My STEM Units

Tuesday, February 4, 2014

STEM@home: Engineering

STEM, which stands for Science, Technology, Engineering and Math, is a term used by teachers to encompass lessons and projects which include these subjects. STEM units usually start with a problem.  The teacher guides the students through discovery and experimenting to find solutions.  STEM does not just happen at school. In fact, STEM can be very effective, engaging, and fun at home.  

Over the last few weeks, we have been looking at the various aspects of STEM and how you can encourage your child at home.


When most people think of engineering, they think of professionals designing bridges or skyscrapers.  Although those are great examples of engineering, it can also be defined as designing solutions to common problems.  For instance, how can I collect the water that rains onto my roof and use it in my garden?

Children are natural-born scientists and engineers.  And, they aren't afraid of failure.  Because, to them, it's not failure; it's just a step in the design process.  If their design fails the initial test, they redesign and build again.  Over and over.  If your child fails to engineer an electric circuit on their first try, encourage them to analyze why it didn't work the way they wanted. 

Although there are really cool gadgets on the market that can build robots out of soda cans, you don't have to break the bank to encourage your child to engineer.  Legos are a perfect way to get your child started.  And the possibilities are endless.  K'Nex are also a resource at home that can be used to produce many different designs.  K'Nex has the addition of motorized pieces, which adds a really fun element to engineering.

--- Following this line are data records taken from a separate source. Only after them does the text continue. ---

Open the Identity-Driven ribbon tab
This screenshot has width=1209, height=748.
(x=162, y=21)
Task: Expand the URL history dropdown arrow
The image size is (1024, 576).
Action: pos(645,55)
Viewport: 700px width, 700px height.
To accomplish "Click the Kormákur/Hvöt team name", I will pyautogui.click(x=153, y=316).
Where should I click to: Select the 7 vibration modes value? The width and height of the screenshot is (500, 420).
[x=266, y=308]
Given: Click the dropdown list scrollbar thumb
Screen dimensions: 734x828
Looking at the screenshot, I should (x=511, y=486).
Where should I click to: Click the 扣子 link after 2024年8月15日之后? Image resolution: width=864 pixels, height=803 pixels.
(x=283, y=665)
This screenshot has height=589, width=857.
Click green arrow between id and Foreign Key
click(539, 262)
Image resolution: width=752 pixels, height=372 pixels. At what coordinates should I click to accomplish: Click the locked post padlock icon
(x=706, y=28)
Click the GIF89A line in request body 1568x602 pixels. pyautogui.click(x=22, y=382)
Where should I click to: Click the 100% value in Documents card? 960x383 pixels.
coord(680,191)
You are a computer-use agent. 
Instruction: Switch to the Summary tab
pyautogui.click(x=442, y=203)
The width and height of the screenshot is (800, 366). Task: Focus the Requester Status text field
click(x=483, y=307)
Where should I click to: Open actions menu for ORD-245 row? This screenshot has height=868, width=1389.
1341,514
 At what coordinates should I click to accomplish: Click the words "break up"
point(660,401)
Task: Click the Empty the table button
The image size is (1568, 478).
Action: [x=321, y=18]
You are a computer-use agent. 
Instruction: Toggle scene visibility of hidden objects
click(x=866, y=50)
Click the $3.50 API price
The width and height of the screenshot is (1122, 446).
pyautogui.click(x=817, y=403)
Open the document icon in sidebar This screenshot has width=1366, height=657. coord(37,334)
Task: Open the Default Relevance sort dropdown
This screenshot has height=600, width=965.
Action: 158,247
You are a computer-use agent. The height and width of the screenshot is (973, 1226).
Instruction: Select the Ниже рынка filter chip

The drawback of Legos and K'Nex is that they usually appeal to boys.  Girls haven't really had an engineering toy that has appealed to them.  Until now.  One of the most talked about commercials during the Super Bowl was the Goldie Blox commercial.  Goldie Blox is a new company, producing engineering toys for girls.
"By tapping into girls' strong verbal skills, our story + construction set bolsters confidence in spatial skills while giving young inventors the tools they need to build and create amazing things."

Even household items can be used for engineering projects.  Paper towel tubes and duct tape offer endless possibilities.  Plastic spoons and playdough can be used to make water wheels.

Here is an easy recipe to make homemade playdough:

2 c. flour
1 c. salt
1 tbsp. oil
1 c. water
Food coloring
Mix flour and salt, then add oil. Mix the food coloring with the water. Slowly add water until the mixture is soft and pliable. Store in airtight container in refrigerator.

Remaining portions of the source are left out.